** Extracted information follows **

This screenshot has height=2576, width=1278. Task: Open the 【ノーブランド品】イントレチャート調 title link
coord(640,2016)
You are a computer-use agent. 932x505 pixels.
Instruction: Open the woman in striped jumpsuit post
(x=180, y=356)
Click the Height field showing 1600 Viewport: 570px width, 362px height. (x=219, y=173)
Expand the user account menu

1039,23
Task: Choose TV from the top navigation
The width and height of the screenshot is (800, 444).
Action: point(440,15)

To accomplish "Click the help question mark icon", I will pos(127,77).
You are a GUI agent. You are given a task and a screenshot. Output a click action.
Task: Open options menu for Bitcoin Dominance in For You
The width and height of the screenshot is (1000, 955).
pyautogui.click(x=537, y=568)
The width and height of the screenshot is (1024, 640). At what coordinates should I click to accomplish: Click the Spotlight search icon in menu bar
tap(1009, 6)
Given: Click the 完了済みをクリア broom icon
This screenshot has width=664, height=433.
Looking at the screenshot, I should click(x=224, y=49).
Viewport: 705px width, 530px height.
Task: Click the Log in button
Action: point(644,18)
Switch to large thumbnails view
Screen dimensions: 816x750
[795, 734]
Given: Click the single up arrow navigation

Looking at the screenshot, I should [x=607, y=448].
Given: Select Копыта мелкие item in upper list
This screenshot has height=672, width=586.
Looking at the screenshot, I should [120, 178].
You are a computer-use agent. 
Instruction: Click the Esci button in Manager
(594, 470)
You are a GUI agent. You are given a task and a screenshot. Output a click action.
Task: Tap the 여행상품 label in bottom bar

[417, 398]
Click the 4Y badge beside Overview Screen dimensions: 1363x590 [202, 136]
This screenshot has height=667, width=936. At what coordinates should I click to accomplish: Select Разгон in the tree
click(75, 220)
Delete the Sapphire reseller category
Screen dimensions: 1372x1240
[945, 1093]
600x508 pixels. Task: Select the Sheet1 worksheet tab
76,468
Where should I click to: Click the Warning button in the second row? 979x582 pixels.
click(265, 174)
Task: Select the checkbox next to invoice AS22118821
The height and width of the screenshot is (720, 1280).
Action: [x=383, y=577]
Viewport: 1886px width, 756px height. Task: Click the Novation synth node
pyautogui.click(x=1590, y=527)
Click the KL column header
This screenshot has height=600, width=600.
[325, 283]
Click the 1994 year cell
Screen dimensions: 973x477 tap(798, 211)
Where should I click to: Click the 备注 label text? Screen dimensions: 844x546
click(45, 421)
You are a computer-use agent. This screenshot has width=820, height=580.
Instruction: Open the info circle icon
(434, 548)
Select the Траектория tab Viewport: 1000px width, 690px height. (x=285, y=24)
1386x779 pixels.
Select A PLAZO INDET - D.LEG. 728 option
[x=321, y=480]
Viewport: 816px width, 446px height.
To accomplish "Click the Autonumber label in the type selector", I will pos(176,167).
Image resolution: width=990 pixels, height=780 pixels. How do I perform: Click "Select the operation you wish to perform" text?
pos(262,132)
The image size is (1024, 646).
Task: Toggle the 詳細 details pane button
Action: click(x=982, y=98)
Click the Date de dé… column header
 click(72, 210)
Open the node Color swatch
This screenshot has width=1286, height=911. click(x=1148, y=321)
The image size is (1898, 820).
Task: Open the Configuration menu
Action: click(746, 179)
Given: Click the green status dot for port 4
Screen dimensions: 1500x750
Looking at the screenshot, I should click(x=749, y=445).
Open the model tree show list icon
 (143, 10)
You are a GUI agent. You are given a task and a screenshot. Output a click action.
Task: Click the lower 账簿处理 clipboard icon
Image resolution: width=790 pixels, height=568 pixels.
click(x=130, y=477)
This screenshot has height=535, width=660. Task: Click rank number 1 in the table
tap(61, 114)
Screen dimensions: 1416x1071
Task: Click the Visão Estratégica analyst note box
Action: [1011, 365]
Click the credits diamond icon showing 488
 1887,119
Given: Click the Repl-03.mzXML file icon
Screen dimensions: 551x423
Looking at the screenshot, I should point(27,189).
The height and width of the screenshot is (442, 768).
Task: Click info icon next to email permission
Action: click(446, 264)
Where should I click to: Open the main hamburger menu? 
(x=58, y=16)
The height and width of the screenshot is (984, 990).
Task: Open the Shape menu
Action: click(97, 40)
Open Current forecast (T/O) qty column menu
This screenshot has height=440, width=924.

** End of Extracted information **

* How to complete this task *
Using only the listing above, restate exactly the lines from the line containing "1386x779 pixels." through the line containing "Task: Click the lower 账簿处理 clipboard icon", both included.

* Output below *
1386x779 pixels.
Select A PLAZO INDET - D.LEG. 728 option
[x=321, y=480]
Viewport: 816px width, 446px height.
To accomplish "Click the Autonumber label in the type selector", I will pos(176,167).
Image resolution: width=990 pixels, height=780 pixels. How do I perform: Click "Select the operation you wish to perform" text?
pos(262,132)
The image size is (1024, 646).
Task: Toggle the 詳細 details pane button
Action: click(x=982, y=98)
Click the Date de dé… column header
 click(72, 210)
Open the node Color swatch
This screenshot has width=1286, height=911. click(x=1148, y=321)
The image size is (1898, 820).
Task: Open the Configuration menu
Action: click(746, 179)
Given: Click the green status dot for port 4
Screen dimensions: 1500x750
Looking at the screenshot, I should click(x=749, y=445).
Open the model tree show list icon
 (143, 10)
You are a GUI agent. You are given a task and a screenshot. Output a click action.
Task: Click the lower 账簿处理 clipboard icon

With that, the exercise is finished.